Auszug:
Der Chef des Industrieverbands Hamburg (IVH), Michael Westhagemann, hofft, dass die seit Dezember amtierende Hauptgeschäftsführerin Christi Degen endlich auf die Wirtschaft zugeht: „Die neue Kammerführung ist seit Monaten mit sich selbst beschäftigt. Ich erwarte jetzt von der neuen Hauptgeschäftsführerin im Interesse der Unternehmen inhaltliche Botschaften. Hamburg hatte früher über die Handelskammer Hamburg eine starke Stimme in Berlin und Brüssel – das ist nun leider vorbei und macht mich nachdenklich.“
Neuwahlen gefordert
Langjährige ehemalige Funktionsträger des Ehrenamts wie der Globetrotter-Geschäftsführer Andreas Bartmann und der Eigentümer der Drogeriekette Budnikowsky Cord Wöhlke sprechen sich inzwischen sogar für Neuwahlen aus. Er habe lange geschwiegen, weil er der gewählten neuen Kammerführung die Gelegenheit geben wollte, sich erst einmal einzuarbeiten. Deshalb habe er auch in der Finanzkommission mitgemacht, sagte Bartmann. „Inzwischen passieren dort aber Dinge, welche die Arbeit vieler Jahre zerstören.“
Über lange Zeit seien enge Netzwerke und gute Verbindungen ins Ausland entstanden, die nun innerhalb kürzester Zeit gekappt würden. Und damit meine er nicht nur den Umgang mit der Vereinigung der Industrie- und Handelskammern (IHK) Nord. „Wir können nicht noch weitere zwei Jahre bis zu den nächsten Kammerwahlen warten, weil bis dahin Entscheidungen für die Kammer getroffen werden, die sich nicht mehr zurückdrehen lassen. Deshalb brauchen wir jetzt Neuwahlen.“ Zumal der Ausgang der letzten Wahlen in der Kammer aufgrund von Versprechen zustande gekommen sei, die nicht gehalten würden, so Bartmann.

Was zu tun ist:
Seit wann amtiert Christi Degen laut dem Auszug über die Handelskammer Hamburg als Hauptgeschäftsführerin?

Datensatzauszug:

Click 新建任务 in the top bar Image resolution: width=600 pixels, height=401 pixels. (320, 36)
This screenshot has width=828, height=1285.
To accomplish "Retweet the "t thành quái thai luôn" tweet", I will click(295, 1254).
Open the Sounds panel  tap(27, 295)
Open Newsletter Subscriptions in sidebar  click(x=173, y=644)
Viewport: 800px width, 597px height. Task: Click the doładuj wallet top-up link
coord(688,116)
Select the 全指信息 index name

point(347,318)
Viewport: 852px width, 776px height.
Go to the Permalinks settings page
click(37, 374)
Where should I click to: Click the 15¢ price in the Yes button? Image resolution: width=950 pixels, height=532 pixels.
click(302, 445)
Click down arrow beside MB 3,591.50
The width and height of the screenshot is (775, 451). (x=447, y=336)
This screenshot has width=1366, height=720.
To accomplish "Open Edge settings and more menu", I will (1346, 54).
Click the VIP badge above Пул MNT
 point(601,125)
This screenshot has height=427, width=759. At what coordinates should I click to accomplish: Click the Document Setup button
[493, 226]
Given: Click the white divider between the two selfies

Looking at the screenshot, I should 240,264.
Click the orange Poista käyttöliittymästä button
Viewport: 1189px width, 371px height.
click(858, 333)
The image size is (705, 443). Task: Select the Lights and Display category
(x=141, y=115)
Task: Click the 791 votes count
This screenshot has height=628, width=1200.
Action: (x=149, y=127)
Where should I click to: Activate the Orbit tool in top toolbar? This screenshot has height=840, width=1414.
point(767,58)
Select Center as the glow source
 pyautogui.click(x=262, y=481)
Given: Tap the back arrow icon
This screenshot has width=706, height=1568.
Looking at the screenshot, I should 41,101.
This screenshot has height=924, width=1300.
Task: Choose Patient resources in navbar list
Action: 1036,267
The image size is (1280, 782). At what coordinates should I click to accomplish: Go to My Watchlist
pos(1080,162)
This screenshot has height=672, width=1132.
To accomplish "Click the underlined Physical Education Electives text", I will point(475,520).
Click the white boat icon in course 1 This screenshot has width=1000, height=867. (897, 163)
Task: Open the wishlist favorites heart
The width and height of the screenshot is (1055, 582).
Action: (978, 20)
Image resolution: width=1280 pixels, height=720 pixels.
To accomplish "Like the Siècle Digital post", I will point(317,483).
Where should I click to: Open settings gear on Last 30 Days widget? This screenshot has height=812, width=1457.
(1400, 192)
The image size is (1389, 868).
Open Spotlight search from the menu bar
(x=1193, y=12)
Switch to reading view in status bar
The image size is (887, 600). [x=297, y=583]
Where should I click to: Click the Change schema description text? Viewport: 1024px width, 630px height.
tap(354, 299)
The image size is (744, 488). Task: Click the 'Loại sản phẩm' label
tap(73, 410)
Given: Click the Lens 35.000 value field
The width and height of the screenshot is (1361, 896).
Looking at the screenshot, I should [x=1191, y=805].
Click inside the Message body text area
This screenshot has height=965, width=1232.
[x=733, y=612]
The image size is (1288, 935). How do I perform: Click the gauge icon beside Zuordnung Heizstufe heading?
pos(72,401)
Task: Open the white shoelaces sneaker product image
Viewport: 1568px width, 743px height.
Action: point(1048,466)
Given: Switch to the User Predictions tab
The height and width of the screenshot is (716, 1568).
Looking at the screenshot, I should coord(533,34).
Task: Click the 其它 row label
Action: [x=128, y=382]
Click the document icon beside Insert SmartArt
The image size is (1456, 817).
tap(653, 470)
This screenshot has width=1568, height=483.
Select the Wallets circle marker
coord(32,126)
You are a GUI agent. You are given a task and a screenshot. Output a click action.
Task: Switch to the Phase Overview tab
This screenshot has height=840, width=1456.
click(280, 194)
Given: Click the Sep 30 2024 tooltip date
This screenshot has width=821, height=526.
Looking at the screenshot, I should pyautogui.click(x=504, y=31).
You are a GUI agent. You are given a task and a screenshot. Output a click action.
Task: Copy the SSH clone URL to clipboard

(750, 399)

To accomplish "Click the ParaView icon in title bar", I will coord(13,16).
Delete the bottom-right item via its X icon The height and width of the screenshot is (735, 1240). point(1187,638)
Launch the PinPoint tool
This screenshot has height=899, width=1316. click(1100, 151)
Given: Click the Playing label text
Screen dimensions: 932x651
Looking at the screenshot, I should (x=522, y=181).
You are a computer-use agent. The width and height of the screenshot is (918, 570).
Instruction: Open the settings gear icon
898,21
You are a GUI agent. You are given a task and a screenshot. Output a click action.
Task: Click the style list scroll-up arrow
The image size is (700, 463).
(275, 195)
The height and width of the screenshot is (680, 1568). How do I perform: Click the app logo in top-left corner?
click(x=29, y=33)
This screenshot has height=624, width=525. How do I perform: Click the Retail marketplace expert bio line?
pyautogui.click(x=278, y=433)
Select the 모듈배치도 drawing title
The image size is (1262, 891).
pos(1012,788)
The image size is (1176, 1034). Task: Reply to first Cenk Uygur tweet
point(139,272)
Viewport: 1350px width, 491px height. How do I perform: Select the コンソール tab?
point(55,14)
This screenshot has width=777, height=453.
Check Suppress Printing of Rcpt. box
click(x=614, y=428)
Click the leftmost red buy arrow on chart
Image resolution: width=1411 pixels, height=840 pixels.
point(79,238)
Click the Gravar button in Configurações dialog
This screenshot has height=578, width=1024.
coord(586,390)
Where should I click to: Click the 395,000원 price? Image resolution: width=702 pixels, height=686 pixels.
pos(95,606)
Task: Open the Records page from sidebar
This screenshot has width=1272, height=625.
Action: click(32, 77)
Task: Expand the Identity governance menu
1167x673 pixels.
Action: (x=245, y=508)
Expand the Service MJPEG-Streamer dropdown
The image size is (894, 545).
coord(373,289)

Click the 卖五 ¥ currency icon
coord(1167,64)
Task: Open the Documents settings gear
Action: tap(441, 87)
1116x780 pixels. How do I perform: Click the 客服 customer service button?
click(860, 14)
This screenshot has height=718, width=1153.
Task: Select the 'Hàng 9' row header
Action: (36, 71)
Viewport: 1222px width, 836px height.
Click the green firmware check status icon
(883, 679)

Ergebnis:
Seit Dezember.